Alih kode karena perubahan situasi dengan hadirnya orang ketiga
Kehadiran orang ketiga atau orang lain yang tidak berlatar belakang bahasa yang sama dengan bahasa yang sedang digunakan oleh penutur dan lawan tutur dapat menyebabkan alih kode. Misal, sambil menunggu perkuliahan dimulai Ambar dan Anis bercakap-cakap dengan bahasa Jawa. Tiba-tiba datang Elvina mahasiswa dari Riau yang tidak paham bahasa Jawa datang. Maka Ambar dan Anis segera beralih kode  dari bahasa Jawa ke bahasa Indonesia.
Alih kode karena perubahan dari formal ke informal atau sebaliknya
Perubahan situasi dapat menyebabkan terjadinya alih kode. Sebelum perkuliahan dimulai, mahasiswa menggunakan ragam bahasa santai dalam percakapan. Namun ketika perkuliahan dimulai mahasiswa beralih kode dengan menggunakan ragam bahasa formal (Bahasa Indonesia). Setelah perkuliahan selesai, mereka kembali pada ragam bahasa santai.

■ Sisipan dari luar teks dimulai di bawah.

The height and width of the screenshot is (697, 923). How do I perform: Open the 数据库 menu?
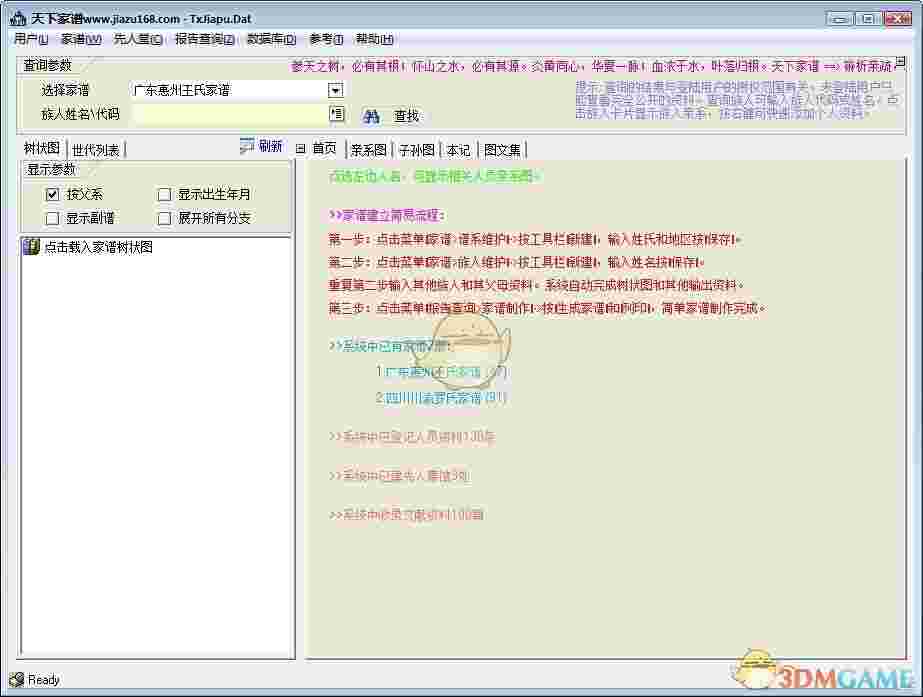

Alih kode karena perubahan topik pembicaraan
Perubahan topik pembicaraan dapat menyebabkan terjadinya alih kode. Sebagai contoh Rio adalah pimpinan Ardi dalam sebuah perusahaan. Ketika sedang berdiskusi mereka membahas proposal tender mereka menggunakan bahasa Indonesia. Namun ketika topik pembicaraan mulai bergeser menuju kehidupan pribadi lawan tender yang akan mereka hadapi, Rio dan Ardi beralih kode menggunakan bahasa Jawa.

Analisis Alih Kode Pada Interaksi Guru dan Siswa dalam Pembelajaran
Sebelum pembelajaran Bahasa Jawa dimulai, anak-anak kelas VC bersama teman-temannya bercanda dengan menggunakan bahasa Jawa ngoko. Namun setelah guru masuk ke dalam kelas, dipimpin oleh ketua kelas siswa berdoa menggunakan Bahasa Indonesia. Kondisi tersebut menunjukkan adanya alih kode karena siswa menyesuaikan diri dari situasi nonformal ke formal.
Guru menggunakan kalimat dalam bahasa Jawa sebagai pembuka pembelajaran. “Sugeng enjing, cah …. Piye kabare dina iki? Wis padha nggarap PR to?”. Namun karena siswa terkesan kurang memberikan respon, maka guru menekankan sapaan menggunakan bahasa Indonesia. “Anak-anak, PRnya sudah dikerjakan atau belum?”. Situasi tersebut menunjukkan adanya alih kode berupa berubahnya bahasa yang digunakan oleh penutur karena mitra tutur yang diajak berkomunikasi kurang paham informasi yang hendak disampaikan.
Ketika menyampaikan materi tentang penulisan komponen-komponen yang terdapat dalam tulisan narasi nonfiksi, guru menggunakan bahasa Jawa baku. Namun ketika dipertengahan pembelajaran guru mulai lengah dan menggunakan dialek bahasa Jawa ala Semarangan sehingga terjadi alih kode dari pokok pembicaraan yang bersifat formal dengan ragam baku ke arah gaya bicara tidak serius dan bersifat informal. Hal tersebut dapat dipengaruhi oleh emosional baik penutur maupun mitra tutur.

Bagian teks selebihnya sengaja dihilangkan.